*** Opening of Document segment ***
2.1. Viral Expression and Establishment of Latency Following MCMV Infection

BALB/c mice were infected with MCMV via the intracerebroventricular (icv) route and analyzed for the presence of viral promoter activity, DNA, or RNA at 7 d and 30 d post infection (p.i.). We first detected X-gal staining indicative of β-galactosidase expressing virus in the infected brain at 5 d p.i. (Figure 1A). This observation was confirmed using RNAscope at 5 d p.i., where we detected RNA specific for MCMV IE-1 (Figure 1B). Using similar techniques, we also observed MCMV nucleic acid at 30 d p.i. (Figure 1C). Furthermore, we carried out qRT-PCR experiments using brain tissue harvested at both 7 d (acute phase) and 30 d p.i. (latent phase). Expression of all classes of viral genes (IE-1, E-1, and gB) was observed at 7 d, but not at 30 d p.i. (Figure 1D).

2.2. Co-Localization of CD8⁺ T-Cells and MCMV E1-Retaining Cells

We went on to assess the localization of CD8⁺ T-cells near latently infected cells. Previous studies using neonatal mice reported that the MCMV early gene E1 (m112–113) product has a tendency to be retained in at least some neurons following MCMV-infection [11], and its presence can be detected for a prolonged time [12]. We previously obtained this monoclonal α-E1 antibody (Ab), (kindly provided by Dr. I. Kosugi, Hamamatsu University, Japan), and used it to successfully stain MCMV infected cells at extended times (i.e., 30 d) following resolution of acute infection [4]. Here, this Ab was used to co-localize CD8⁺ bT_RMs with MCMV E1-retaining cells (Figure 2). These findings suggest that bT_RM neuronal interactions may affect viral reactivation and recurrence.

2.3. Depletion of CD8⁺ and CD8⁺CD103⁺ T-Cells from the Brains of MCMV-Infected Animals

To assess the role of bT_RMs (CD8+CD103+) in controlling latent viral reactivation, we went on to deplete these cells from the brains of latently infected mice. Mice latently infected with MCMV were injected with either α-CD8 depleting antibody or α-CD103-sap. At 3 d post-injection, mice were euthanized and brain tissues were harvested to isolate brain mononuclear cells (BMNCs) which were then analyzed for the presence of CD8 + T-cells or CD8+CD103+ T-cells by flow cytometry. We observed only 5.1% of cells to be CD8+ following depletion, as compared to 71.0% in the non-depleted group (Figure 3A,B). Similarly, we observed 10.2% of CD8+CD103+ T-cells in animals injected with α-CD103-sap as compared to the control (non-depleted and IgG-sap groups) animals (Figure 3C,D).
*** Close of Document segment ***
Questions to answer »
A – Answer these from the MCMV brain infection excerpt:
(i) By what route were the BALB/c mice infected with MCMV?
(ii) Who provided the monoclonal α-E1 antibody?
(iii) What percentage of cells were CD8+ after depletion?
B – Write out, word for word, the part of the MCMV brain infection excerpt that opens with the words containing "2.3. Depletion of" and closes with "animals (Figure 3C,D).".
*** Opening of Records shown ***
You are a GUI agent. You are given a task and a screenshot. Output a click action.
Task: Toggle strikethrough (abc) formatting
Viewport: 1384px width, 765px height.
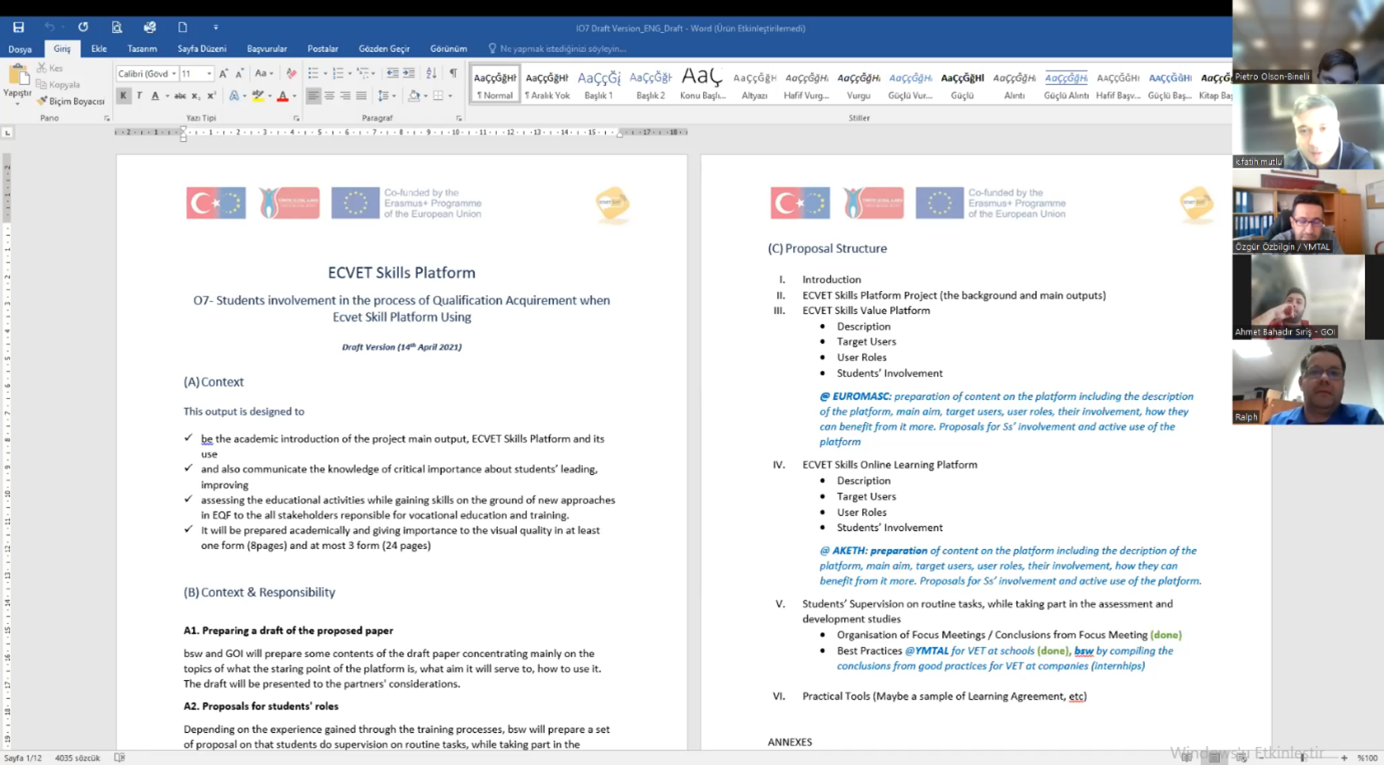[x=180, y=96]
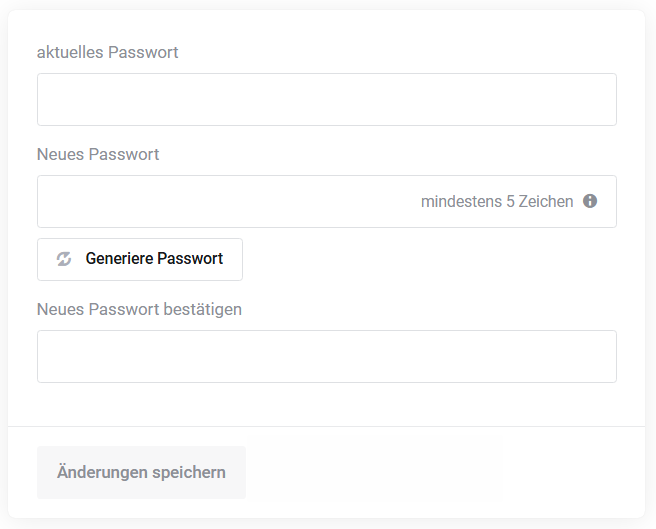Click the divider line above Änderungen speichern
The height and width of the screenshot is (529, 656).
coord(326,427)
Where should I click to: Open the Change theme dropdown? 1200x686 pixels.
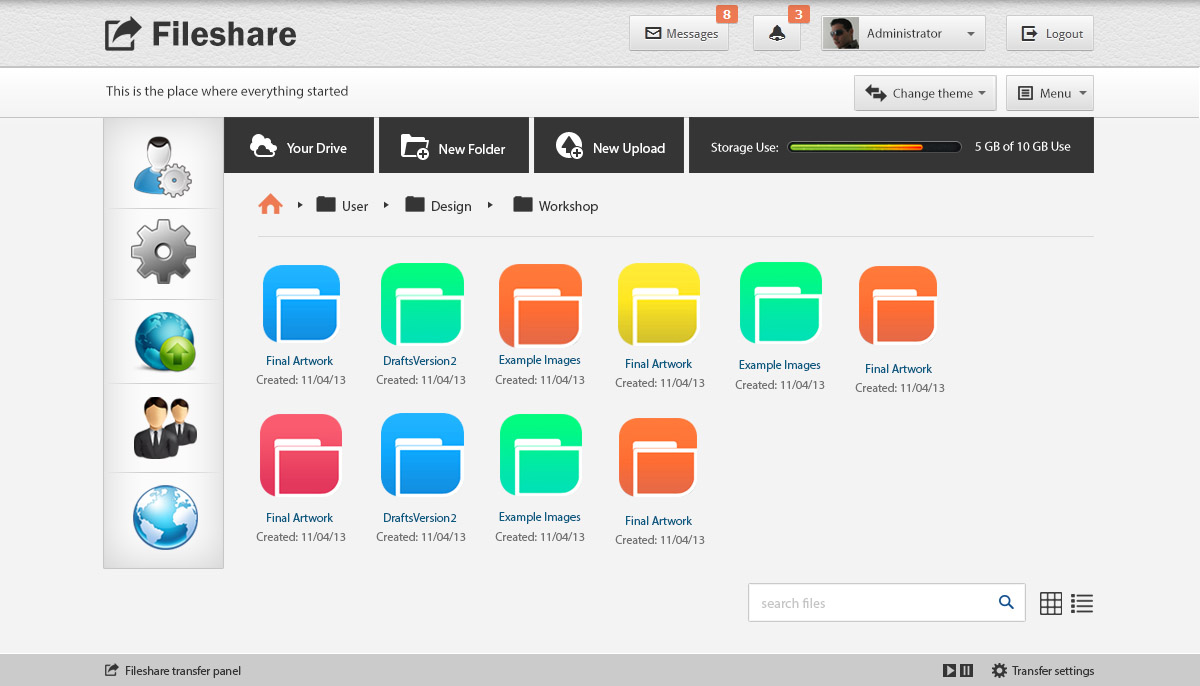click(925, 93)
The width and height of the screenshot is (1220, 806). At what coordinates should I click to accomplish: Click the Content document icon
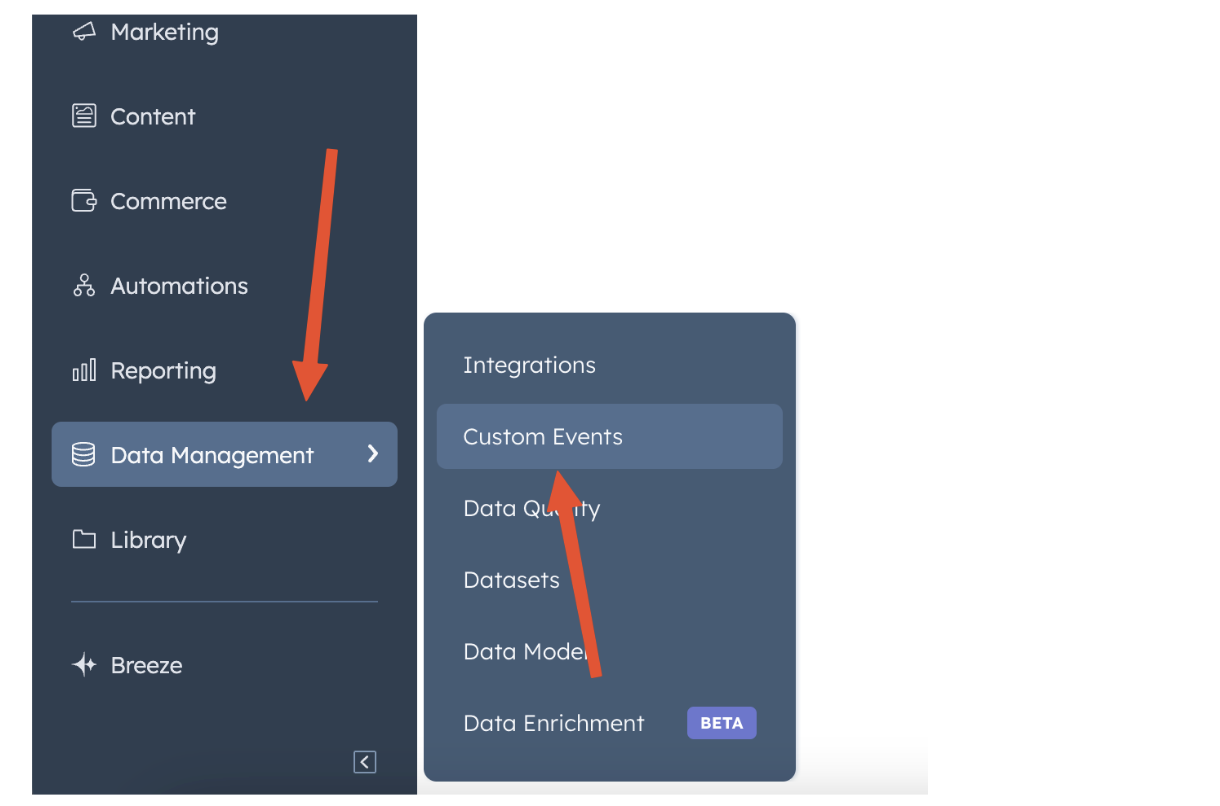tap(84, 116)
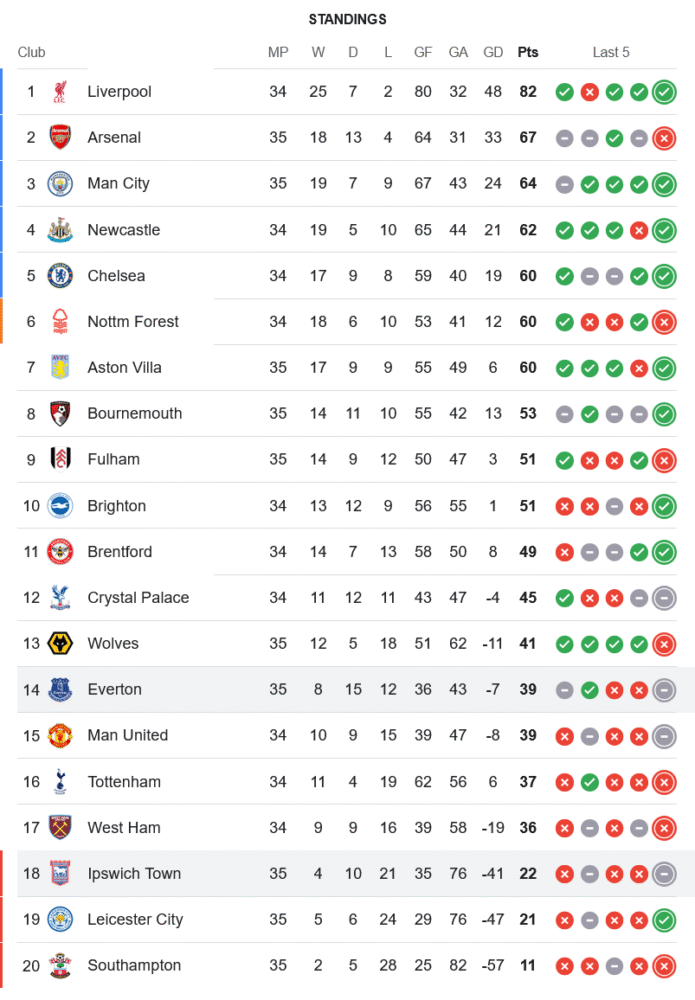Click the Man United club crest
The width and height of the screenshot is (695, 1000).
click(x=60, y=736)
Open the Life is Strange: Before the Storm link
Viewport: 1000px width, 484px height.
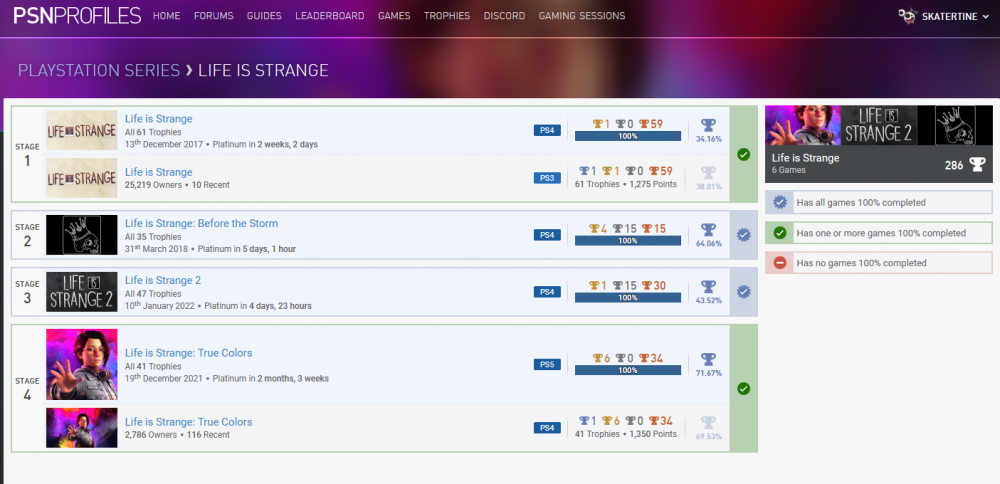coord(201,223)
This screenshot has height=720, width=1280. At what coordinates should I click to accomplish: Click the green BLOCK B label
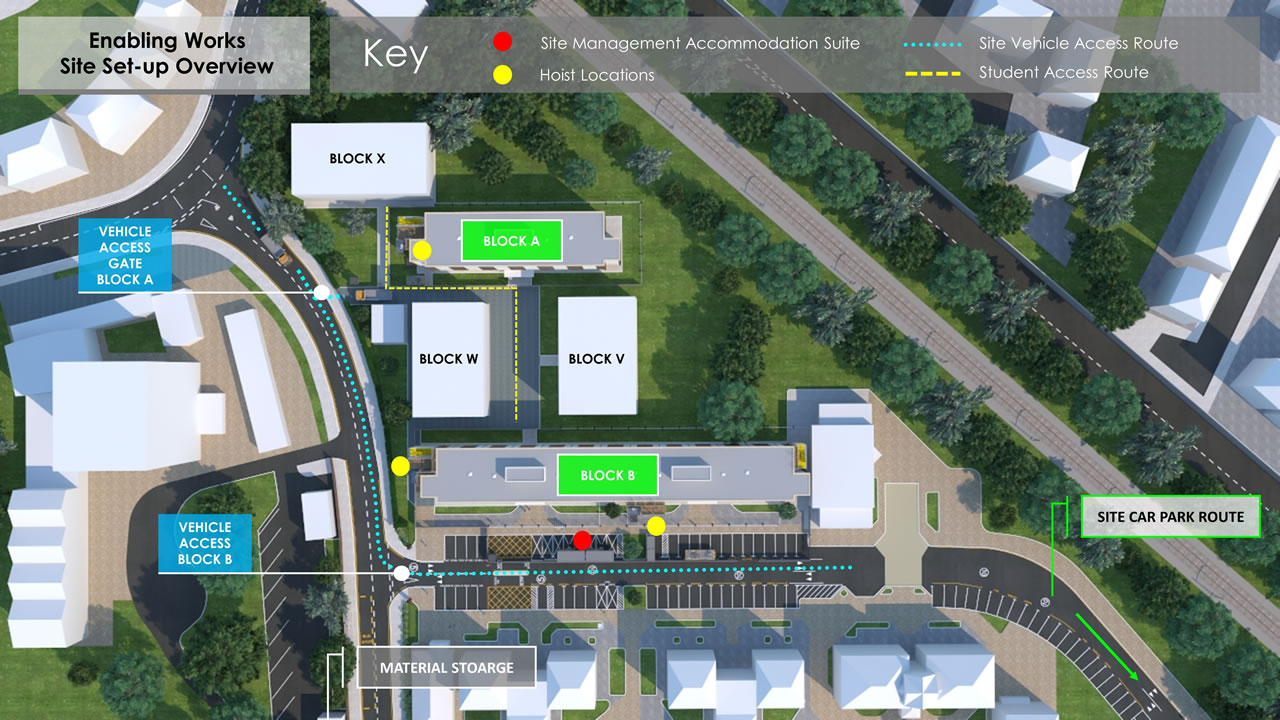(x=607, y=475)
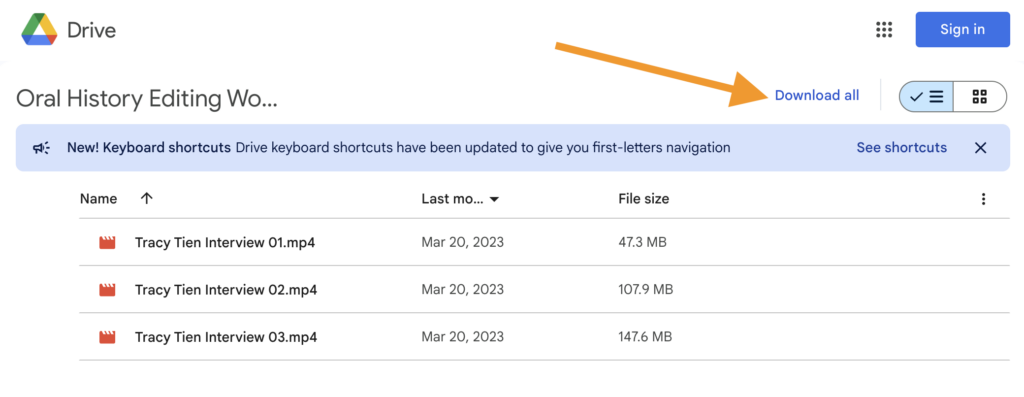Click the Sign in button
The width and height of the screenshot is (1024, 397).
click(x=963, y=29)
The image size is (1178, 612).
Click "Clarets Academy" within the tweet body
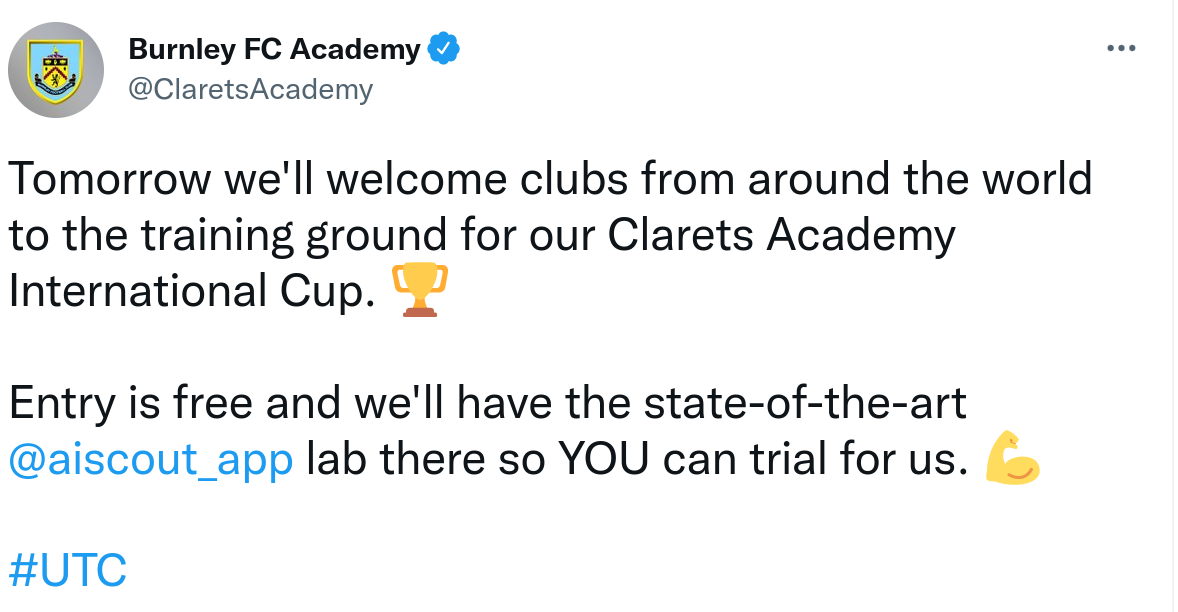pyautogui.click(x=782, y=236)
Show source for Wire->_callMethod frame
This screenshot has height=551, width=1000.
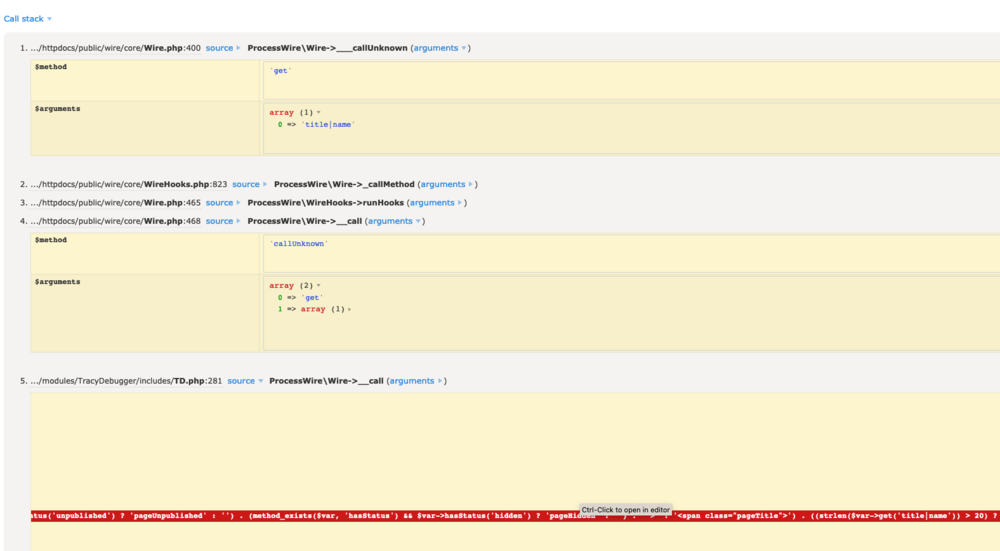click(x=249, y=184)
*** Close of Records shown ***
Results of the tasks »
A –
(i) The intracerebroventricular (icv) route.
(ii) Dr. I. Kosugi, Hamamatsu University, Japan.
(iii) 5.1%.

B –
2.3. Depletion of CD8⁺ and CD8⁺CD103⁺ T-Cells from the Brains of MCMV-Infected Animals

To assess the role of bT_RMs (CD8+CD103+) in controlling latent viral reactivation, we went on to deplete these cells from the brains of latently infected mice. Mice latently infected with MCMV were injected with either α-CD8 depleting antibody or α-CD103-sap. At 3 d post-injection, mice were euthanized and brain tissues were harvested to isolate brain mononuclear cells (BMNCs) which were then analyzed for the presence of CD8 + T-cells or CD8+CD103+ T-cells by flow cytometry. We observed only 5.1% of cells to be CD8+ following depletion, as compared to 71.0% in the non-depleted group (Figure 3A,B). Similarly, we observed 10.2% of CD8+CD103+ T-cells in animals injected with α-CD103-sap as compared to the control (non-depleted and IgG-sap groups) animals (Figure 3C,D).